**Task to carry out:** Reproduce the lines below word for word, leaving out the pictures.

— BEGIN Material to process —

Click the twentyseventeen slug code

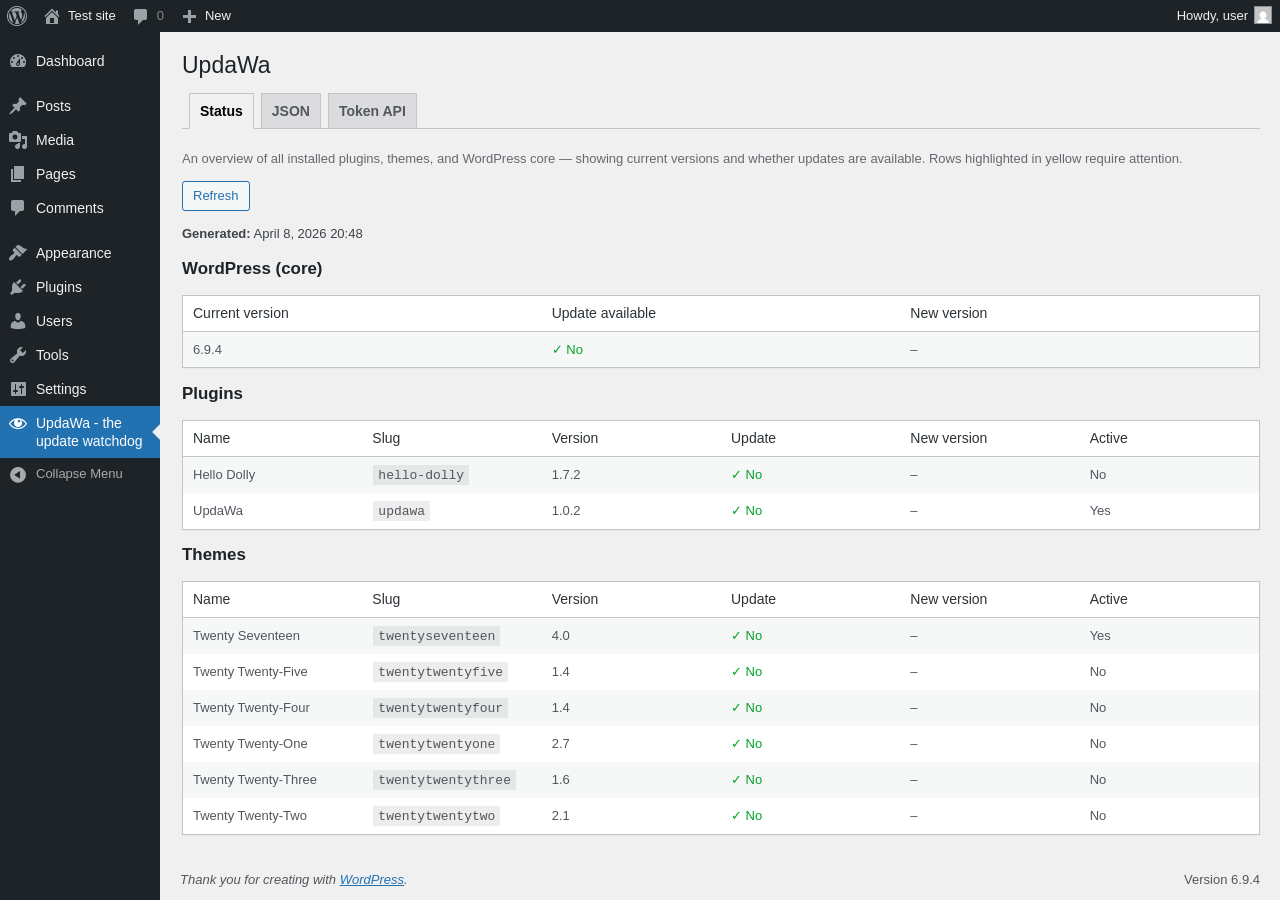click(x=436, y=636)
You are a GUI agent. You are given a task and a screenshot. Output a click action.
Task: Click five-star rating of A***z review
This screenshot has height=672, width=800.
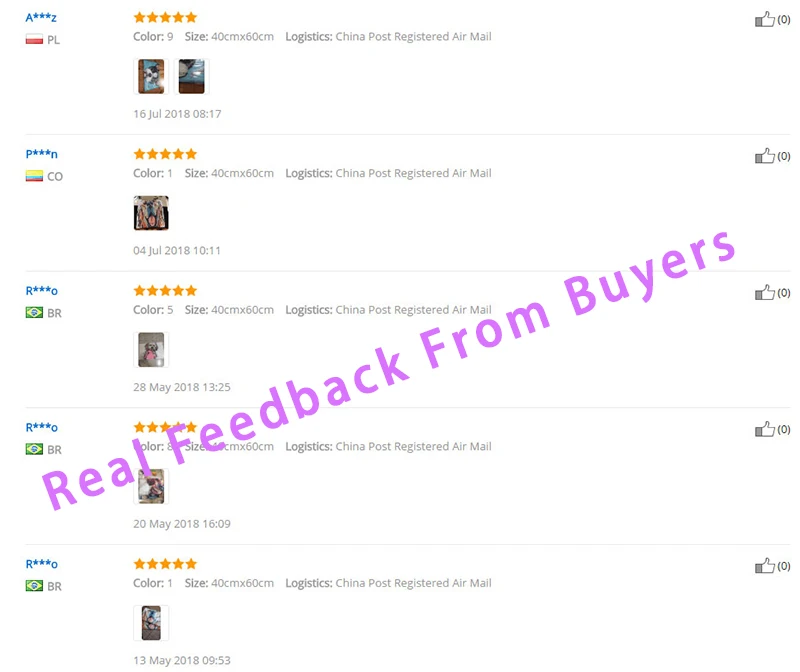pos(165,17)
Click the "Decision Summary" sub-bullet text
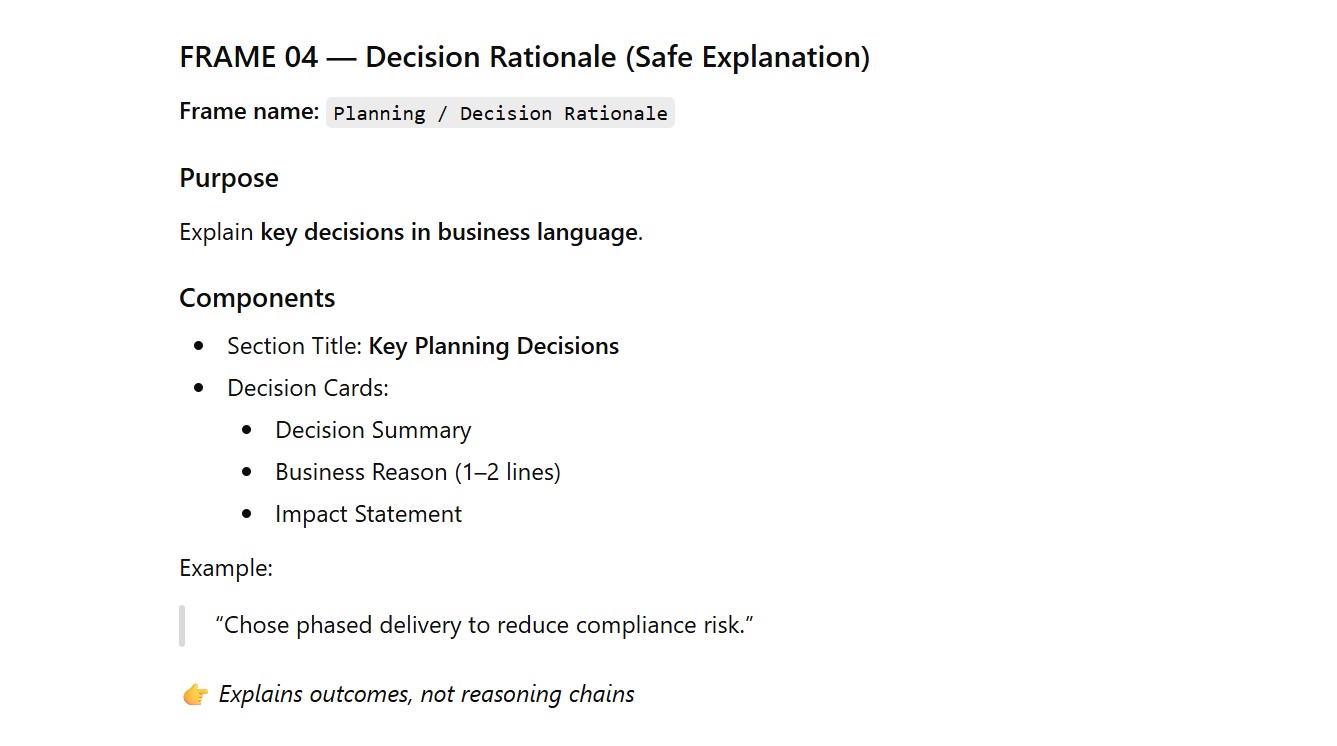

— END Material to process —

**Finished task:**
Click the twentyseventeen slug code

click(x=436, y=636)
You are a GUI agent. You are given a task and a screenshot. Output a click action.
Task: Click five-star rating of A***z review
This screenshot has height=672, width=800.
pos(165,17)
Click the "Decision Summary" sub-bullet text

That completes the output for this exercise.